Please return, word for word, the lines of the records below between the line holding "Given: Click the Wiki icon in sidebar" and the line holding "Click the upload icon in Select file", inclusive. Leave the pictures out of your answer.

(Screenshot and document pointing records)
— start —
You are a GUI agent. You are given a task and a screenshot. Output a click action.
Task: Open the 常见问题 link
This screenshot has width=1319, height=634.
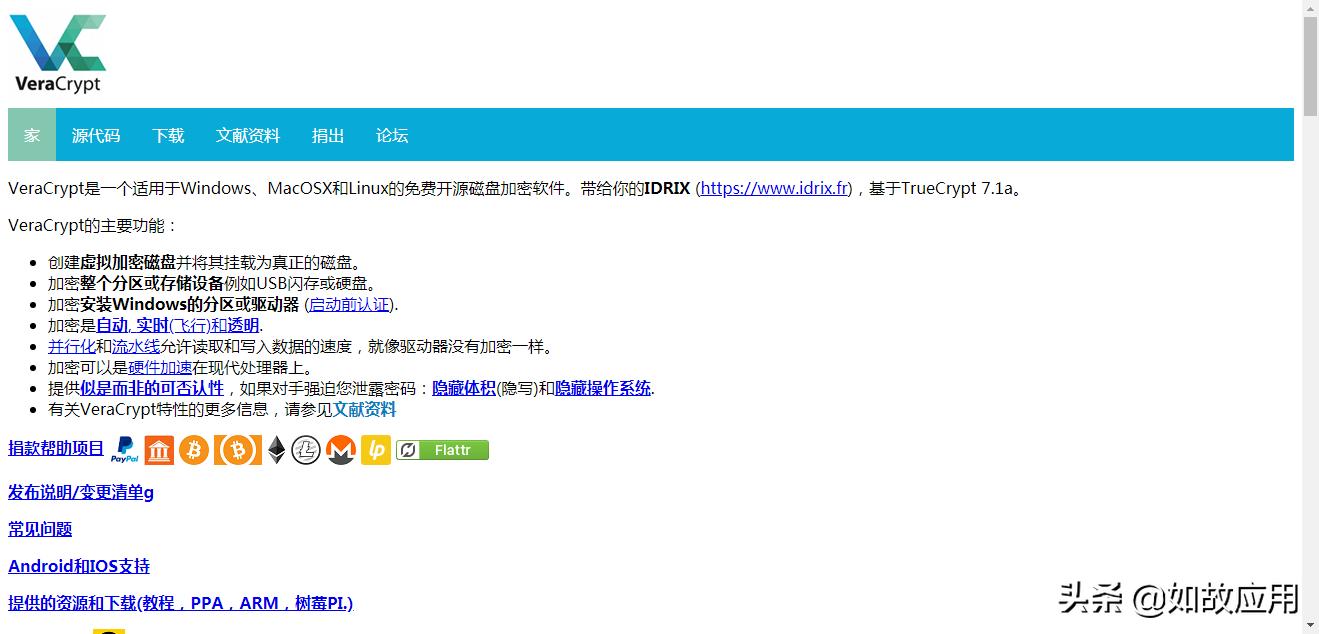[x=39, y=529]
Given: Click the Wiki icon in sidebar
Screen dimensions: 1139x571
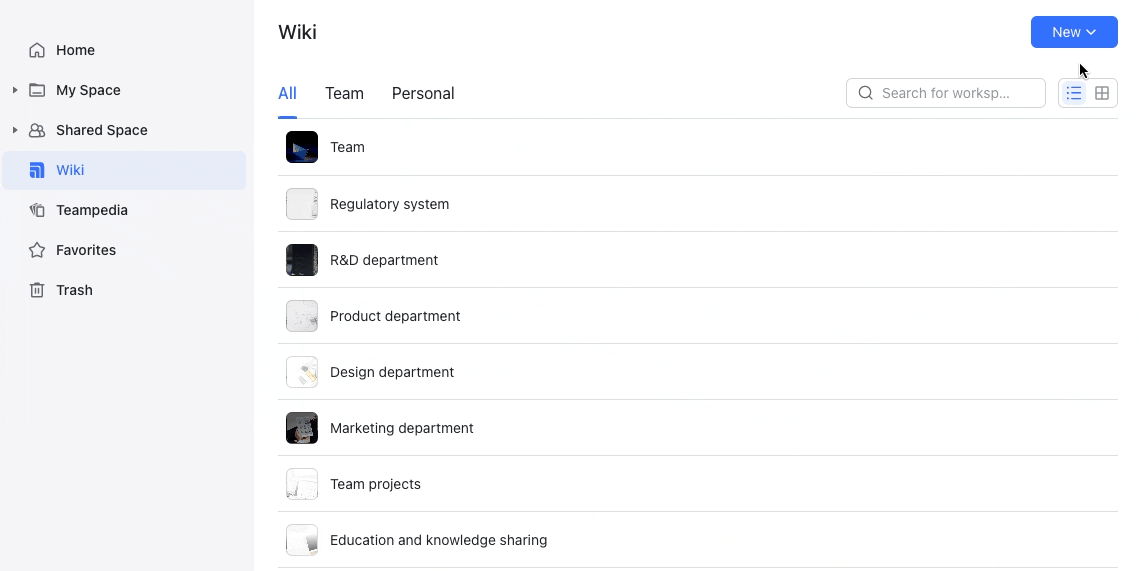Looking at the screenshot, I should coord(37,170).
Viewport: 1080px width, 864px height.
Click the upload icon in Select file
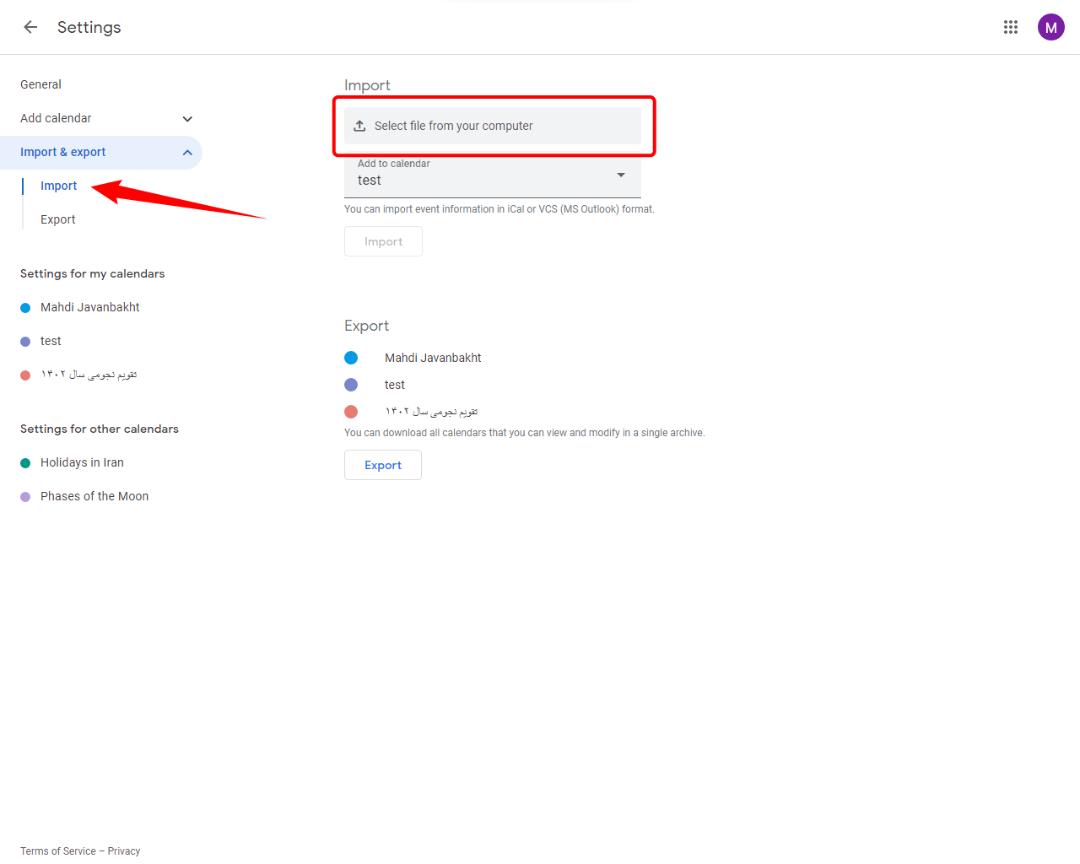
— end —
— start —
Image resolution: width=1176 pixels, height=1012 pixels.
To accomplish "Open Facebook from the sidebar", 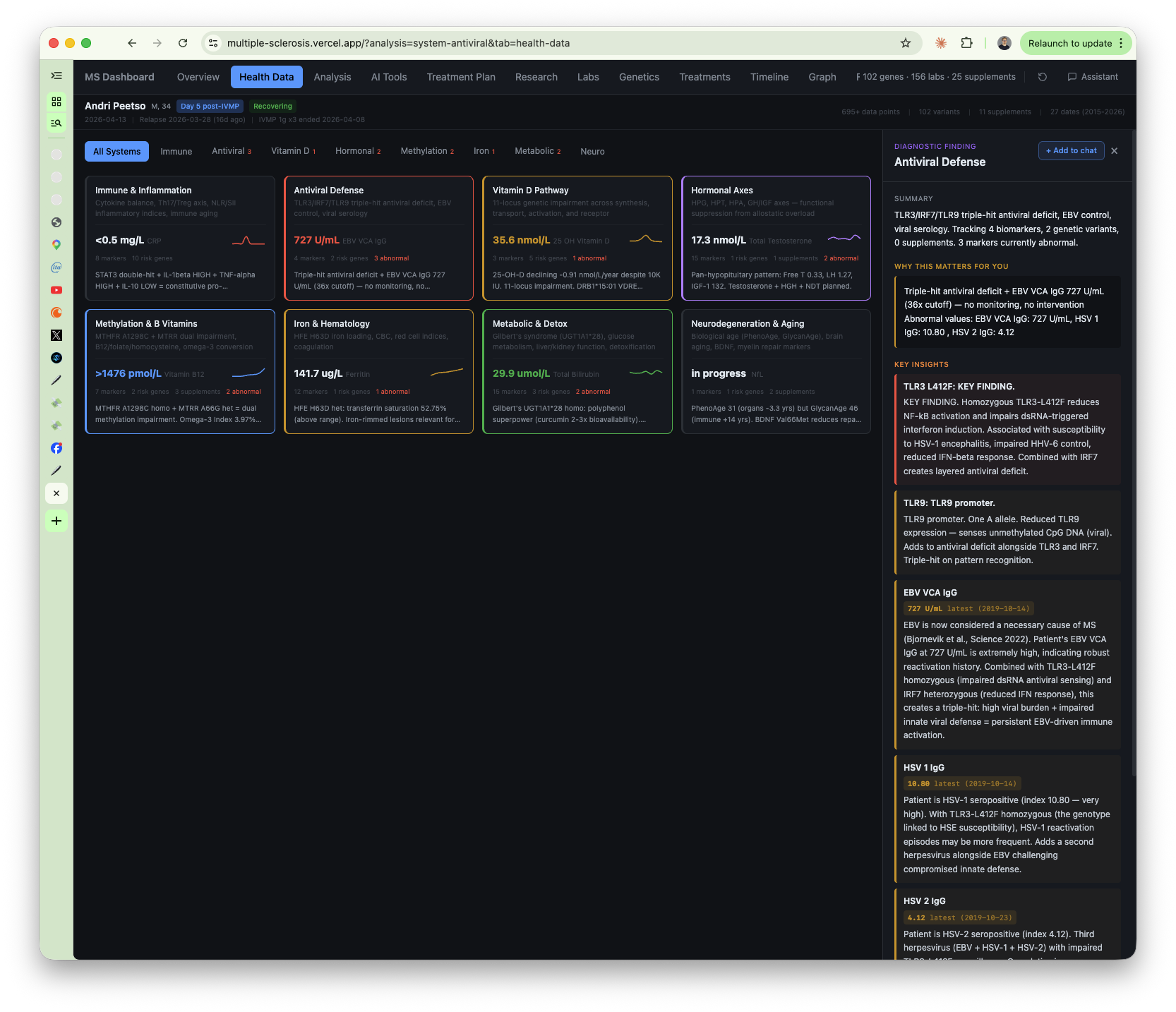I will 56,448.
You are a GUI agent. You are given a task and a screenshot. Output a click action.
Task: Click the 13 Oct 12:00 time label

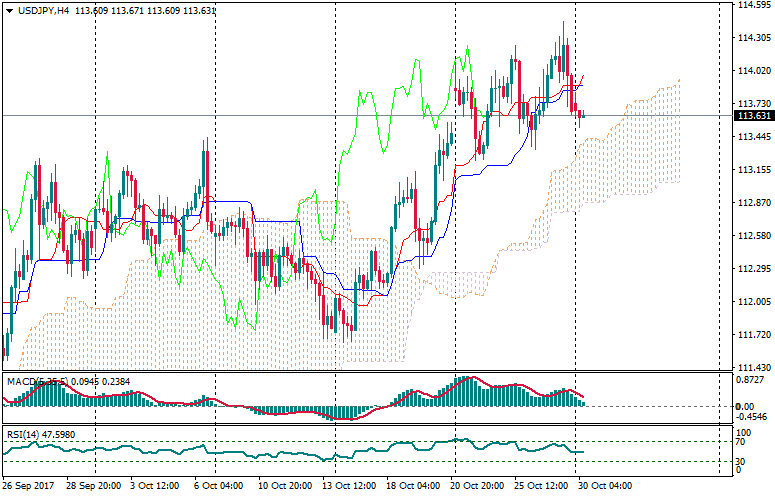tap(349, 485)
— end —
- PROBLEM SOLUTION:
Given: Click the Wiki icon in sidebar
Screen dimensions: 1139x571
Looking at the screenshot, I should coord(37,170).
Viewport: 1080px width, 864px height.
Click the upload icon in Select file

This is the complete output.